__Supplied text__:
** BEGIN **

SUMMARY OF THE INVENTION

[0004] A multifiber optical ribbon cable connection assembly according to this invention can include a ferrule, a spring and a spring push. The spring would be positioned between the ferrule and the spring push. The spring push has a first end and a second end with a curving channel extending between the first and second end. This channel permits a multifiber optical ribbon cable to turn through an angle between the first and second ends of the spring push. This spring push has two opposed sections matable adjacent an exterior periphery of the channel and matable adjacent an interior periphery of the channel.

[0005] Such an adapter could be used with a multifiber optical ribbon cable and multifiber optical ribbon cable connector in which the multifiber optical ribbon cable can twist and bend so that the cable exits the connector at an angle. In this version, first and second adapter sections would acccomodate a segment of multifiber optical ribbon cable. A channel is formed by the matable first and second adapter sections, and the channel is curved so that the multifiber optical ribbon cable can bend to exit the channel in a direction transverse to a direction in which the multifiber optical ribbon cable enters the channel. The channel tapers from a relatively larger central section toward opposite ends so that the cable twists and bends evenly and the radius of a short section is less than the critical radius at which loss of optical signal occurs because of excessive bending of the optical fibers. A first portion of the channel, adjacent a first end of the adapter, has a generally oval cross section and a second portion of the channel, adjacent the second end of the adapter, also has a generally oval cross section. The oval cross sections of the first and second portions extend transversely relative to each other for receiving a twisted multifiber optical ribbon cable. A central portion of the channel between the first and second generally oval portions would have a larger cross sectional area than the first and second generally oval portions so that the segment of multifiber optical ribbon cable can twist between the first and second ends of the adapter.

** END **

__Provided information__:
** BEGIN **

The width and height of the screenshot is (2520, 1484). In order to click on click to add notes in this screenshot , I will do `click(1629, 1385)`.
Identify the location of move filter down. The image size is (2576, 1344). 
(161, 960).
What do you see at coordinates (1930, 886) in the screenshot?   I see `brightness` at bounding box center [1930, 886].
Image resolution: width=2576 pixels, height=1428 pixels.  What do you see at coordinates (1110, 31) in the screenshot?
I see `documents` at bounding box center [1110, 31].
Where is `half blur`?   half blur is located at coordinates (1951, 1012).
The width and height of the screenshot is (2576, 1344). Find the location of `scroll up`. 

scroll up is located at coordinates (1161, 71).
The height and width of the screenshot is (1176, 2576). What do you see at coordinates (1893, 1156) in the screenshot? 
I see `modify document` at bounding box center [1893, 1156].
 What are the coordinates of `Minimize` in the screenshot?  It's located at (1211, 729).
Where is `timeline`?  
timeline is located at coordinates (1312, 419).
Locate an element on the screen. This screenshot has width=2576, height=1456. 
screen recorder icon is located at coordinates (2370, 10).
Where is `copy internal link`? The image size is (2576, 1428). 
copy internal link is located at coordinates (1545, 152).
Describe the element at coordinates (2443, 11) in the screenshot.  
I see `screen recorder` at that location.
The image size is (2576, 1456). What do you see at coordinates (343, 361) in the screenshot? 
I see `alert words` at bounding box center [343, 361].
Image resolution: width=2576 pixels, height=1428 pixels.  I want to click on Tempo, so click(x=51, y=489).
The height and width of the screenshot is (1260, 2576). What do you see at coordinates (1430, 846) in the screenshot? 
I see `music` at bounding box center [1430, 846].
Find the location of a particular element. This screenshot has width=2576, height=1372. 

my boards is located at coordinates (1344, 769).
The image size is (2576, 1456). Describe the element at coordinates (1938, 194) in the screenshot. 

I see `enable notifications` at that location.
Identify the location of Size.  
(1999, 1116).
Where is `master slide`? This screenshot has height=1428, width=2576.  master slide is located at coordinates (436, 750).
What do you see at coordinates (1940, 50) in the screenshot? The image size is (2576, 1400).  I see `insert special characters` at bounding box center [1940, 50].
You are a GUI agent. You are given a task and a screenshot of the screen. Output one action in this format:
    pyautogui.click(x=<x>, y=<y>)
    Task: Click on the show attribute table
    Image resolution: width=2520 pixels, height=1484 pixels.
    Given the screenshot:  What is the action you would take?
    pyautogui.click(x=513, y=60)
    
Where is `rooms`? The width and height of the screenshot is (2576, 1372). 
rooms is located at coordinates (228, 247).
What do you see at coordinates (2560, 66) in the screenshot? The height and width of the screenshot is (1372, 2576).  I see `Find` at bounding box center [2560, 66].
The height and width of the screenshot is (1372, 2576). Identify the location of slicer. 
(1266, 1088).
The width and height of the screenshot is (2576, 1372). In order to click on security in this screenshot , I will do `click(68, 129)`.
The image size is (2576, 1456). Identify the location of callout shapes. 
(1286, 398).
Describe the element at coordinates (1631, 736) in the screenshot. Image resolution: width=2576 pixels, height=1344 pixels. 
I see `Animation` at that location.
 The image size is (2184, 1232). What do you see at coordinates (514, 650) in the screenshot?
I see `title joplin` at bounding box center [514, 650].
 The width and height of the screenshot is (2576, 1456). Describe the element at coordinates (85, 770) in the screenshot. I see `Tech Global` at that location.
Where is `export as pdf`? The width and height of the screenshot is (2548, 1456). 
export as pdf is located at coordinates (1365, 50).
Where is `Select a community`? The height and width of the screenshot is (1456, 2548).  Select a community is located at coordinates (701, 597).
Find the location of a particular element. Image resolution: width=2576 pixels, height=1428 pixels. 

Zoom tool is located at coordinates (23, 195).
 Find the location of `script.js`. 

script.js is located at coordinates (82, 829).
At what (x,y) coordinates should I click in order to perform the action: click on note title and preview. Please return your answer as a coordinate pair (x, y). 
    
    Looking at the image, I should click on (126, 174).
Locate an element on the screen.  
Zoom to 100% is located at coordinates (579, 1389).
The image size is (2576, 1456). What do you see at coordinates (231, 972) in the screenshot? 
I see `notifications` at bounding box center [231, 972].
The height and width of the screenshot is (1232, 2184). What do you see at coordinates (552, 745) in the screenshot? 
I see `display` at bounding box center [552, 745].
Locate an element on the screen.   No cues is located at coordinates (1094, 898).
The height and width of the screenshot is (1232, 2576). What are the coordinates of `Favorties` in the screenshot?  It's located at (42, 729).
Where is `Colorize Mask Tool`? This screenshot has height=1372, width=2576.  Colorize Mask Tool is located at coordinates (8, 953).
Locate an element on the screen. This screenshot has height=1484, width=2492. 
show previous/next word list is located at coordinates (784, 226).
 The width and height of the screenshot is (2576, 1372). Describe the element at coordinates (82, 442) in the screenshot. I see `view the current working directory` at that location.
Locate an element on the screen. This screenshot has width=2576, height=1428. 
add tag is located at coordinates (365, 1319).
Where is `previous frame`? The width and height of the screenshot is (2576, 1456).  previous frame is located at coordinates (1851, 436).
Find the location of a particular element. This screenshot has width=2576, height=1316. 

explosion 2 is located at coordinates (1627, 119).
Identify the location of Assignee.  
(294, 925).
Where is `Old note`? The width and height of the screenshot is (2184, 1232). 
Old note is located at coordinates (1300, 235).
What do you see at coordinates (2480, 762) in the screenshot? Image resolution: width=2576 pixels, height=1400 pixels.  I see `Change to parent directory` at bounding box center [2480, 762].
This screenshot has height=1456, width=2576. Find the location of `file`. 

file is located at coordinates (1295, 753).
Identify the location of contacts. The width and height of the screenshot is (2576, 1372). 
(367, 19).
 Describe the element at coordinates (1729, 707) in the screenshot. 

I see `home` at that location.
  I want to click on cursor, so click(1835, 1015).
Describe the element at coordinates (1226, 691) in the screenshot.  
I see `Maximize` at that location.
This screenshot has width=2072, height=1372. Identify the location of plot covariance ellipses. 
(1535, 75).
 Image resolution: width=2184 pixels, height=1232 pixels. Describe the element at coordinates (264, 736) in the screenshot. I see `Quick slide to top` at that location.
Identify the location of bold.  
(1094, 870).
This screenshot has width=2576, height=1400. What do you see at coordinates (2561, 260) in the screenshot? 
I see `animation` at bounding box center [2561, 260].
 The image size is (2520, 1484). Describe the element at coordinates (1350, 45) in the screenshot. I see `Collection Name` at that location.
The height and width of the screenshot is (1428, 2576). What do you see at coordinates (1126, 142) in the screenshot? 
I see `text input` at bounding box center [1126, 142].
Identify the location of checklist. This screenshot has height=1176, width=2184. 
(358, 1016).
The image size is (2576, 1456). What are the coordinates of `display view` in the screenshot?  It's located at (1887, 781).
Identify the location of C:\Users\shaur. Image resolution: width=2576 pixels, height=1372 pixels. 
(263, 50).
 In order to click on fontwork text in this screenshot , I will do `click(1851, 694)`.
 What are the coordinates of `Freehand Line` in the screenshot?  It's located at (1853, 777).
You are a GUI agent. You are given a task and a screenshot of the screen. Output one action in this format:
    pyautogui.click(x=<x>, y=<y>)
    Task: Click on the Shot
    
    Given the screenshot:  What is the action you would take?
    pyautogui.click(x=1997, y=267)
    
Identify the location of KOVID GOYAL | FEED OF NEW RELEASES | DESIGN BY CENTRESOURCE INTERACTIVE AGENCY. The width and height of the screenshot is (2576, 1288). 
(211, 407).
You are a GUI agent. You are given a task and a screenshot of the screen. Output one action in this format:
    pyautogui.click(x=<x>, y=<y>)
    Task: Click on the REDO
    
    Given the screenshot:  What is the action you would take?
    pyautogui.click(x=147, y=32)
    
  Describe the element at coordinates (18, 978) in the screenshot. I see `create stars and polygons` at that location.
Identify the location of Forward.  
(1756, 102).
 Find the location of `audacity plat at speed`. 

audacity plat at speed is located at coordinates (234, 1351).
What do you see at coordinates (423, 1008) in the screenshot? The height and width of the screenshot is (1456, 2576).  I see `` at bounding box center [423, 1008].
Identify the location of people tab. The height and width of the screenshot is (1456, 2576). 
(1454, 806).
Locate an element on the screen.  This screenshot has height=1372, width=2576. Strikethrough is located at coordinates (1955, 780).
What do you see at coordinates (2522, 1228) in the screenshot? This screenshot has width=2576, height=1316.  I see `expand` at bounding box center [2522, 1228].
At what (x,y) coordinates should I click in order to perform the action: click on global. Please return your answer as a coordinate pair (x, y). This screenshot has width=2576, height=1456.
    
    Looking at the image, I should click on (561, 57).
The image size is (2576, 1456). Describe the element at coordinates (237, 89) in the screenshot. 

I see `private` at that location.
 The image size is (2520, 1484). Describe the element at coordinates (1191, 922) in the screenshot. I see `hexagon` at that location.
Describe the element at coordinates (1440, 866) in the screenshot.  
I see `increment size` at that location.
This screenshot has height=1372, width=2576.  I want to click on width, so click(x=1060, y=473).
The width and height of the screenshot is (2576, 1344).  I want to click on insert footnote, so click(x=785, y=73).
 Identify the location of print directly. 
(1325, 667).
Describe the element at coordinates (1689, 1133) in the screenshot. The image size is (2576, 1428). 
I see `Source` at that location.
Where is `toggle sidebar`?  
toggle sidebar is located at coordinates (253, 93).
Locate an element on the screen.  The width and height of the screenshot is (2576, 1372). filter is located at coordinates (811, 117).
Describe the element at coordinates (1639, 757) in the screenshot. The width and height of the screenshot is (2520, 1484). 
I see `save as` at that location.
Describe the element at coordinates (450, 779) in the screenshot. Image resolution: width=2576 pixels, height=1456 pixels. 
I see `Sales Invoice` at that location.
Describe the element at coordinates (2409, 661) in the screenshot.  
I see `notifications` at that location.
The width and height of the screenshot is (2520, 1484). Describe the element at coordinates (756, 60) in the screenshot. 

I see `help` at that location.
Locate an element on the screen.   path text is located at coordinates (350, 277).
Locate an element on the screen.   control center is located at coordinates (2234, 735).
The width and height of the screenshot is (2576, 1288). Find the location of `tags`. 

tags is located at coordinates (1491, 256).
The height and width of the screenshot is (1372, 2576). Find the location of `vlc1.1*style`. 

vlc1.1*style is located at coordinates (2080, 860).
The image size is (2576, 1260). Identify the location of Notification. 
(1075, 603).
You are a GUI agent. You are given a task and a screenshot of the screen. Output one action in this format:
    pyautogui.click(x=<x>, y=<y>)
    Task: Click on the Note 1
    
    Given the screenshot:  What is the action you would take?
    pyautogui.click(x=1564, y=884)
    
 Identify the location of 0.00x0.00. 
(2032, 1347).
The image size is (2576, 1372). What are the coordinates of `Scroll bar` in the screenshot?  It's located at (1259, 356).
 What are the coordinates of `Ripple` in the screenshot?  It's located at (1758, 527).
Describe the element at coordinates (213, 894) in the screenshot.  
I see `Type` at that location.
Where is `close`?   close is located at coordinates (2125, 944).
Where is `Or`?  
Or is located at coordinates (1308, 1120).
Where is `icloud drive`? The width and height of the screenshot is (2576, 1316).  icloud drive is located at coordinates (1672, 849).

** END **

__Your instructions__: According to the invention summary, why does the central portion of the channel have a larger cross-sectional area than the two generally oval portions? Answer in one to three sentences. The records come from a different source than the invention summary.

__The result__: The central portion is larger so that the segment of multifiber optical ribbon cable can twist between the first and second ends of the adapter.